Yazhuo Zhang, an Emory PhD student and co-first author of the paper said, “SIEVE is bigger and greater than just us. It is already performing well but we are getting a lot of good suggestions to make it even better. That’s the beauty of the open-source world.”
SIEVE is a straightforward enhancement of a well-established cache-eviction algorithm that has been utilized for many years. In addition to its speed and effectiveness, a key factor sparking interest is its Simplicity that lends it scalability.
Ymir Vigfusson, associate professor in Emory’s Department of Computer Science said, “Simplicity is the ultimate sophistication. The simpler the pieces are within a system designed to serve billions of people within a fraction of a second, the easier it is to efficiently implement and maintain that system.”
Like the Least Recently Used (LRU) and some other algorithms, SIEVE introduces a simple modification to the basic First-In-First-Out (FIFO) scheme.
In SIEVE, when an object is first requested, it’s labeled as “zero.” If the same object is requested again while it’s still in the cache, its label changes to “one.” As objects move through the cache, those labeled “one” eventually reach the end of the line, where they are reset to “zero” and then evicted.
Additionally, a pointer, known as the “moving hand,” scans the objects as they move along the cache line. Starting from the end and moving continuously in a circular manner to the beginning, whenever the pointer encounters an object labeled “zero,” that object is evicted from the cache.
Zhang said, “It’s important to evict unpopular objects as quickly as possible, and SIEVE is very fast at this task.”
SIEVE also manages to maintain popular objects in the cache with minimal computational effort, known as “lazy promotion” in computer terminology.
According to scientists, “SIEVE is the simplest cache-eviction algorithm to effectively achieve both quick demotion and lazy promotion.”
To test SIEVE’s effectiveness, researchers used real-world web-cache data from various sources, including Meta, Wikimedia, X, and four other large datasets.
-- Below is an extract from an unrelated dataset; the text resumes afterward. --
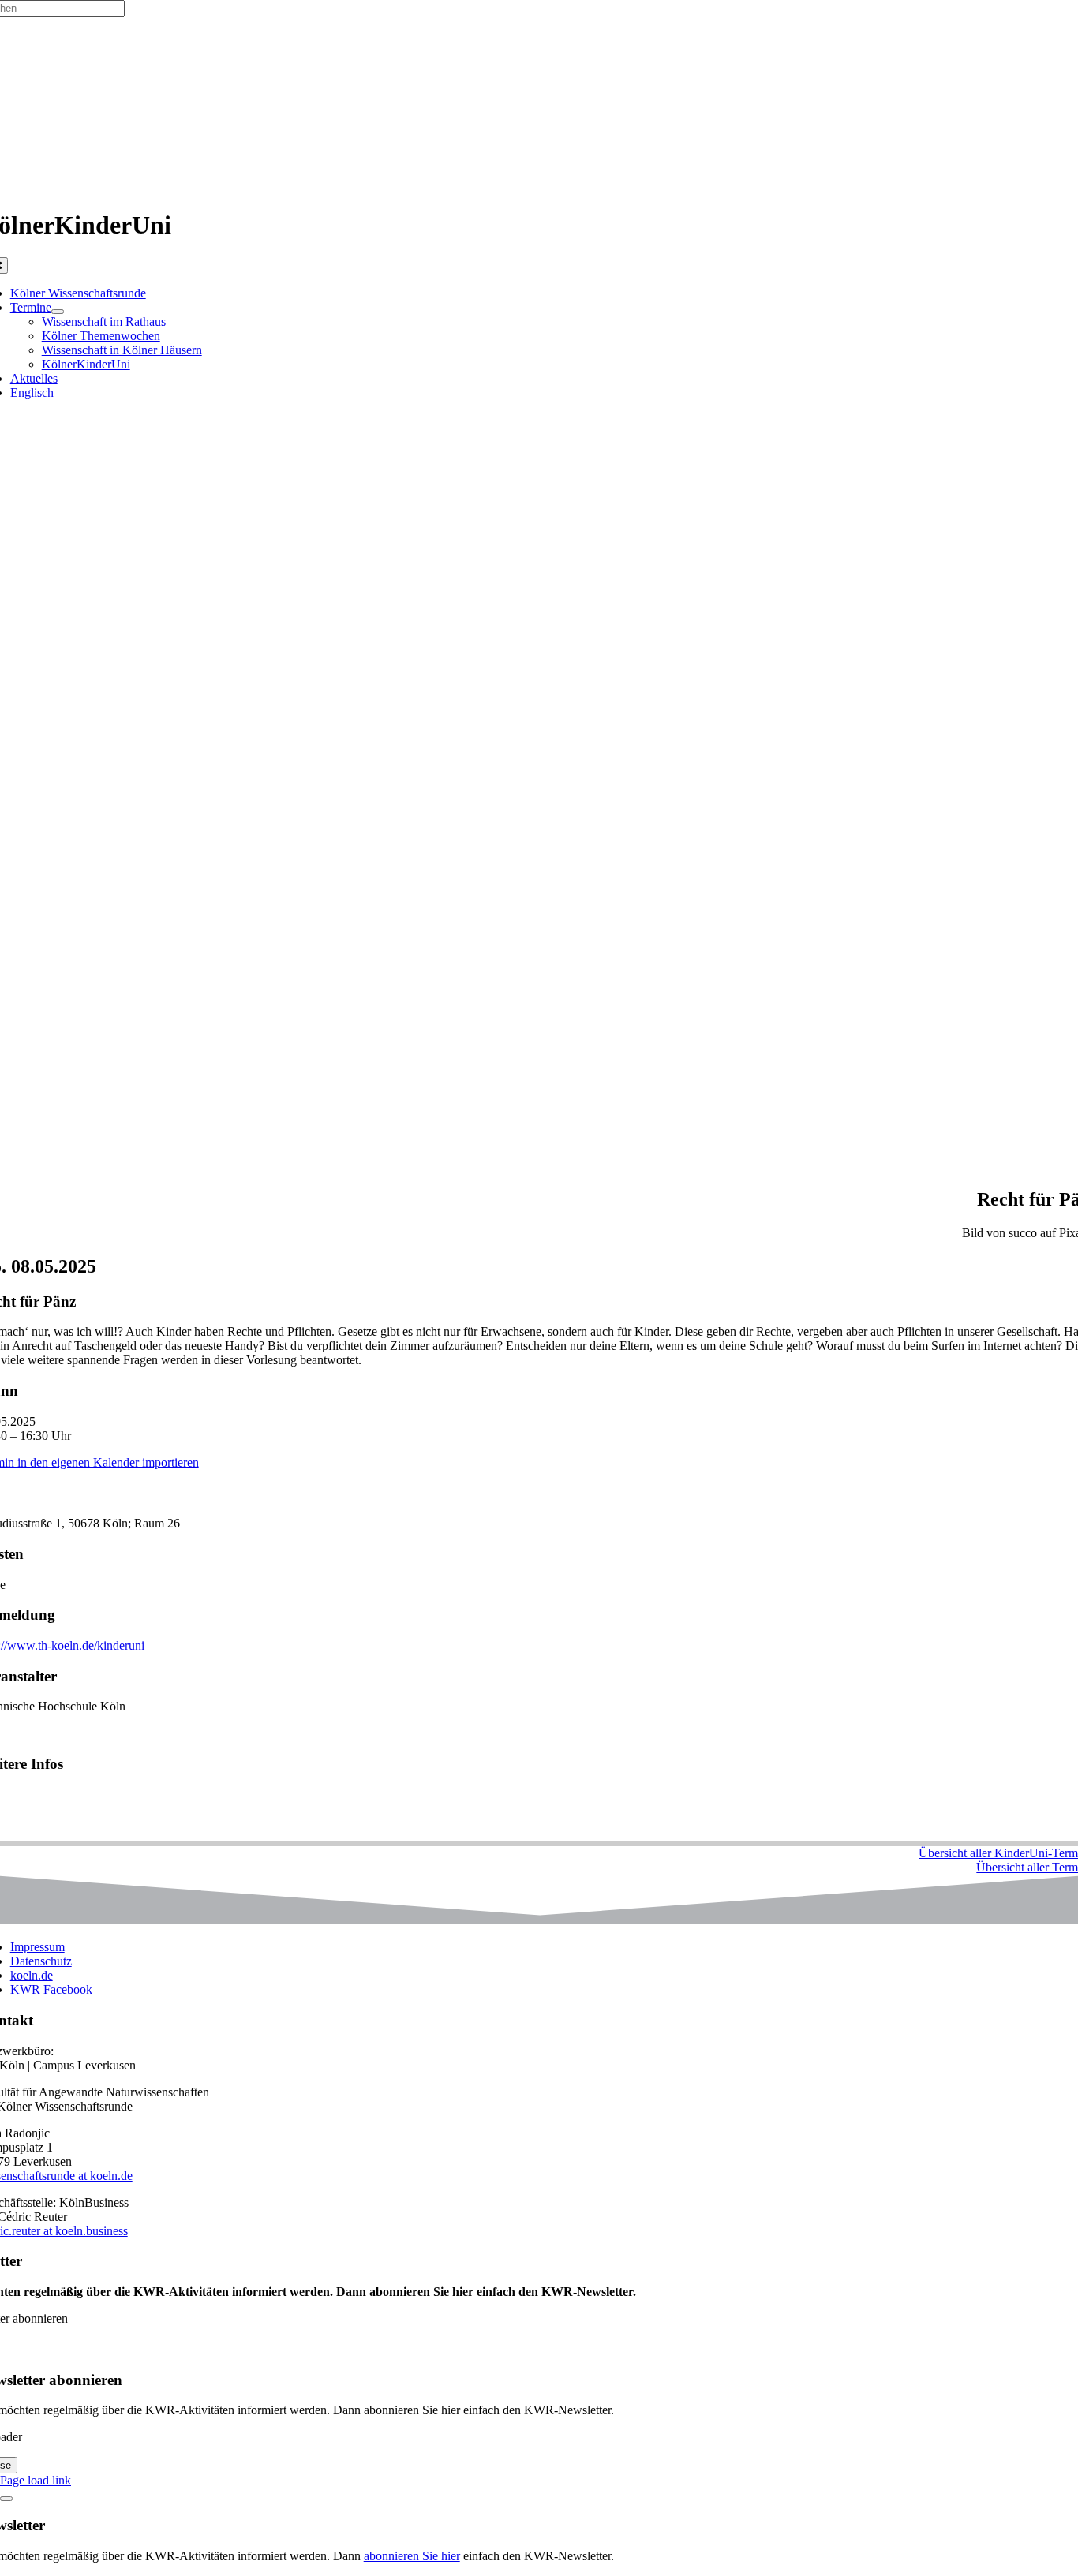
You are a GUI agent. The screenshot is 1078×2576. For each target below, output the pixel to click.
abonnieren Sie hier (412, 2556)
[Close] (6, 2498)
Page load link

Their experiments revealed that SIEVE outperforms nine advanced algorithms on over 45% of the traces, achieving a lower miss ratio. In comparison, the next best algorithm only outperforms others on 15% of the traces.
The Simplicity and effectiveness of SIEVE raise questions about why this method wasn’t developed earlier. The researchers’ attention to evolving patterns in web traffic might explain the success of SIEVE, highlighting the importance of staying current with changing trends.
The team’s paper on SIEVE will be presented at the 21st USENIX Symposium on Networked Systems Design and Implementation (NSDI) in Santa Clara, California, in April.